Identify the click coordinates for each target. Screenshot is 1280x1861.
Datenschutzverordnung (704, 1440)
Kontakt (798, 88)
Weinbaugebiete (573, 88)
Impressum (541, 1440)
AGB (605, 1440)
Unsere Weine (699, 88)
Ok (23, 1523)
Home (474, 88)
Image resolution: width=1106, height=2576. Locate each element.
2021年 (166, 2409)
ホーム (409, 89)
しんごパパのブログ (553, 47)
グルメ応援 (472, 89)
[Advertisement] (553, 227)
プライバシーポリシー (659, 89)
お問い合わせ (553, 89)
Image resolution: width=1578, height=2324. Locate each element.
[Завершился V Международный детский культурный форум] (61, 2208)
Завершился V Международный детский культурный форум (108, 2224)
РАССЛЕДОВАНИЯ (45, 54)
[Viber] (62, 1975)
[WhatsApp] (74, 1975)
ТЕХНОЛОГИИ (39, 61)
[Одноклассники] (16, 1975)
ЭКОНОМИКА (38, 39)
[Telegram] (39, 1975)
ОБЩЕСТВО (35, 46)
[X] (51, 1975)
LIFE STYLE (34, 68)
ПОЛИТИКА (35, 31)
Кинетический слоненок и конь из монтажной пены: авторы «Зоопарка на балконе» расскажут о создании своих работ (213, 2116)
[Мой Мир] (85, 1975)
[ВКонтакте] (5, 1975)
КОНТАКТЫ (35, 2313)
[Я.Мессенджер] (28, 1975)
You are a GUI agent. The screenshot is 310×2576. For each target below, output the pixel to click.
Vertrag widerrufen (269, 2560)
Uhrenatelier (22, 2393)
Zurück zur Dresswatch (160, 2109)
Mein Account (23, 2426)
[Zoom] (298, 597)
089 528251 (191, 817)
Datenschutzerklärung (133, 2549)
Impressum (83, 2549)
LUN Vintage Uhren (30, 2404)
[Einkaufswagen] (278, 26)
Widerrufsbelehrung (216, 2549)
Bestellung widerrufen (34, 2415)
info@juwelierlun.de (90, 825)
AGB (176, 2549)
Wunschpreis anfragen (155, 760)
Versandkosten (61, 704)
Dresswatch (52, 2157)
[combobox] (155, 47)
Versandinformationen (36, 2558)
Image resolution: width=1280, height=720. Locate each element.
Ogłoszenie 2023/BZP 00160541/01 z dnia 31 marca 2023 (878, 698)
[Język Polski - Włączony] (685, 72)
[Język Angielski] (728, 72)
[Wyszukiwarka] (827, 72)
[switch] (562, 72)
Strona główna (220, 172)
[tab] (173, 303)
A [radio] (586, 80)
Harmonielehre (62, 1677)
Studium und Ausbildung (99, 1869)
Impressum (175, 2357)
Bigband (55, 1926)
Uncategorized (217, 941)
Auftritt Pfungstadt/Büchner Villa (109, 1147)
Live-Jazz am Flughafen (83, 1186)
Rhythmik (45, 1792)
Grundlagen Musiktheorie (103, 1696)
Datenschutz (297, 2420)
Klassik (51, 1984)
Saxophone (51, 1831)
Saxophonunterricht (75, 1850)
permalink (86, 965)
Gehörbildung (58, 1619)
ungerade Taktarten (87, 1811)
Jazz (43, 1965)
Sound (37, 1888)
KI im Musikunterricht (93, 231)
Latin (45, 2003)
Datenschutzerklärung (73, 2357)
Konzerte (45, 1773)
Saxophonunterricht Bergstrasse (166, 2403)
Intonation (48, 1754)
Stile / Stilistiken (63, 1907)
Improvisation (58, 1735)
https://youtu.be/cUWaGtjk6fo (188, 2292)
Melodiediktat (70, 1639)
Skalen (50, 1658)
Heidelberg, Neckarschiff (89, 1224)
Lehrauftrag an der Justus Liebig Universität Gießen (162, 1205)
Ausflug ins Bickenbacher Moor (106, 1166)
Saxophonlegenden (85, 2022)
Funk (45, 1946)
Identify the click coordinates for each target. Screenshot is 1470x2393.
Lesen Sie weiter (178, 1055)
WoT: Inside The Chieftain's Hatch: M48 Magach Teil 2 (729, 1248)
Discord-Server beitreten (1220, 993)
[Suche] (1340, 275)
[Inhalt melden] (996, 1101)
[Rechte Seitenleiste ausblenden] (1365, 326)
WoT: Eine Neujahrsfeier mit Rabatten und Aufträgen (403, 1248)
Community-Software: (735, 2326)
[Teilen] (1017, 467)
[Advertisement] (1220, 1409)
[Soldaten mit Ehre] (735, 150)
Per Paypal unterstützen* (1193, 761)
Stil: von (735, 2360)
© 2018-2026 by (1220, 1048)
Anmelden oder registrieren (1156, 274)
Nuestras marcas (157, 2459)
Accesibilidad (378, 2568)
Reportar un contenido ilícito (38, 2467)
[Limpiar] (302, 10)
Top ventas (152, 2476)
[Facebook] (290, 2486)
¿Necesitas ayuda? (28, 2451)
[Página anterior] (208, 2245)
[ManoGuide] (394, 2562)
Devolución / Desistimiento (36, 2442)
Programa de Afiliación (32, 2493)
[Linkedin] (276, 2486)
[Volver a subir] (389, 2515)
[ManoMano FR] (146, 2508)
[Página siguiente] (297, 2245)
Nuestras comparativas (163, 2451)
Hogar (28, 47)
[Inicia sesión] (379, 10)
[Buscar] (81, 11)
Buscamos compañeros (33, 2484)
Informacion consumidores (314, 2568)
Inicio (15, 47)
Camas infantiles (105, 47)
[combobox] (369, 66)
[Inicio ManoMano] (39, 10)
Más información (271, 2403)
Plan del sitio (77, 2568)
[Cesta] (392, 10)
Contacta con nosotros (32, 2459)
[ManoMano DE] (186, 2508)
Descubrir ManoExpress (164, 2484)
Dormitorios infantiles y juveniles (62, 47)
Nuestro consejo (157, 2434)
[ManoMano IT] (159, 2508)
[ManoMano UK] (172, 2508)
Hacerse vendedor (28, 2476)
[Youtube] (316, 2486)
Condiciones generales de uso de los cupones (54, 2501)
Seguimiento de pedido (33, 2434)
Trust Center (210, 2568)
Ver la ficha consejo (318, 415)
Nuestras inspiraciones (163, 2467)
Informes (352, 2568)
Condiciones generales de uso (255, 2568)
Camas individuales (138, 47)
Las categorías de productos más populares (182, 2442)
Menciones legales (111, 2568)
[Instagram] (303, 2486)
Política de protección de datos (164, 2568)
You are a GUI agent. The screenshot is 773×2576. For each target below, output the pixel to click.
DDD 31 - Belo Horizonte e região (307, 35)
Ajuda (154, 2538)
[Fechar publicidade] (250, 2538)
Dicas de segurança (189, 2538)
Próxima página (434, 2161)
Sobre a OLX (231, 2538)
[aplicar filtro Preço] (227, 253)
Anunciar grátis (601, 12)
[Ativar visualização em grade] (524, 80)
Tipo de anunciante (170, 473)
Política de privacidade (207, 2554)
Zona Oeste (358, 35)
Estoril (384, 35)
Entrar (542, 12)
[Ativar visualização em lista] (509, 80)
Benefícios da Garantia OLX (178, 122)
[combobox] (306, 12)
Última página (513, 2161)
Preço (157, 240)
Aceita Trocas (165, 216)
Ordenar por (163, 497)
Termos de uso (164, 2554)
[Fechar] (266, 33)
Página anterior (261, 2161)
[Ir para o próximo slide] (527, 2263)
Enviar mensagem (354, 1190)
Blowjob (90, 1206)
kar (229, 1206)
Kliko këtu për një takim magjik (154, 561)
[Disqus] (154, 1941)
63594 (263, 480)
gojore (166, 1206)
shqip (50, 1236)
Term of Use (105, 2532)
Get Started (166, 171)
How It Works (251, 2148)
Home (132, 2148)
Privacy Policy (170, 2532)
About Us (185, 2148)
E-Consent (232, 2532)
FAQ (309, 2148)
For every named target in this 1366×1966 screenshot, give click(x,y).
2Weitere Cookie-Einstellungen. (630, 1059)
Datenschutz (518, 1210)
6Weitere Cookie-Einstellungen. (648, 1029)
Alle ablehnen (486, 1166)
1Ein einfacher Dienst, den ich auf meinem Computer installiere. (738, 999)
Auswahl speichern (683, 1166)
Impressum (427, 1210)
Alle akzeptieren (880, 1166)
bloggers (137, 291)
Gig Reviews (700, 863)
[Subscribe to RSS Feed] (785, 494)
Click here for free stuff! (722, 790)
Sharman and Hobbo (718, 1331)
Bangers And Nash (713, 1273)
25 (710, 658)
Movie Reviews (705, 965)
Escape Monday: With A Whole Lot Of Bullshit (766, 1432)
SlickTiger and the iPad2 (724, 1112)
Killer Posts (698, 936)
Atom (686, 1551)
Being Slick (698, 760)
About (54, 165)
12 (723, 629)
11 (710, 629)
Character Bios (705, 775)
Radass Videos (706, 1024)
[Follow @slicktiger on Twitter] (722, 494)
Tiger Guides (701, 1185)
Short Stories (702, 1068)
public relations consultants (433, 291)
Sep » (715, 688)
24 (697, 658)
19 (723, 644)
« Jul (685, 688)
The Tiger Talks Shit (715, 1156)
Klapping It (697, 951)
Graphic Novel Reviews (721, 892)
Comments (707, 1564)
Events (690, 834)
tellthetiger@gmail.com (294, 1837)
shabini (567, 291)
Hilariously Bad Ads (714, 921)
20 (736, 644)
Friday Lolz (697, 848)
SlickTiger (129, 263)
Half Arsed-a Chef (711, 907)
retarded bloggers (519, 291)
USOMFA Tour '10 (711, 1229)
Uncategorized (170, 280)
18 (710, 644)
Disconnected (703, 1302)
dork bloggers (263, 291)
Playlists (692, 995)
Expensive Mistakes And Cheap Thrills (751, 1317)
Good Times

###

Reproduce, exactly as they stand in the data above, the lines from the one that holds "[combobox] (306, 12)" to the one that holds "Escape Monday: With", inclusive.

* **Exercise solution**
[combobox] (306, 12)
Última página (513, 2161)
Preço (157, 240)
Aceita Trocas (165, 216)
Ordenar por (163, 497)
Termos de uso (164, 2554)
[Fechar] (266, 33)
Página anterior (261, 2161)
[Ir para o próximo slide] (527, 2263)
Enviar mensagem (354, 1190)
Blowjob (90, 1206)
kar (229, 1206)
Kliko këtu për një takim magjik (154, 561)
[Disqus] (154, 1941)
63594 (263, 480)
gojore (166, 1206)
shqip (50, 1236)
Term of Use (105, 2532)
Get Started (166, 171)
How It Works (251, 2148)
Home (132, 2148)
Privacy Policy (170, 2532)
About Us (185, 2148)
E-Consent (232, 2532)
FAQ (309, 2148)
For every named target in this 1366×1966 screenshot, give click(x,y).
2Weitere Cookie-Einstellungen. (630, 1059)
Datenschutz (518, 1210)
6Weitere Cookie-Einstellungen. (648, 1029)
Alle ablehnen (486, 1166)
1Ein einfacher Dienst, den ich auf meinem Computer installiere. (738, 999)
Auswahl speichern (683, 1166)
Impressum (427, 1210)
Alle akzeptieren (880, 1166)
bloggers (137, 291)
Gig Reviews (700, 863)
[Subscribe to RSS Feed] (785, 494)
Click here for free stuff! (722, 790)
Sharman and Hobbo (718, 1331)
Bangers And Nash (713, 1273)
25 (710, 658)
Movie Reviews (705, 965)
Escape Monday: With A Whole Lot Of Bullshit (766, 1432)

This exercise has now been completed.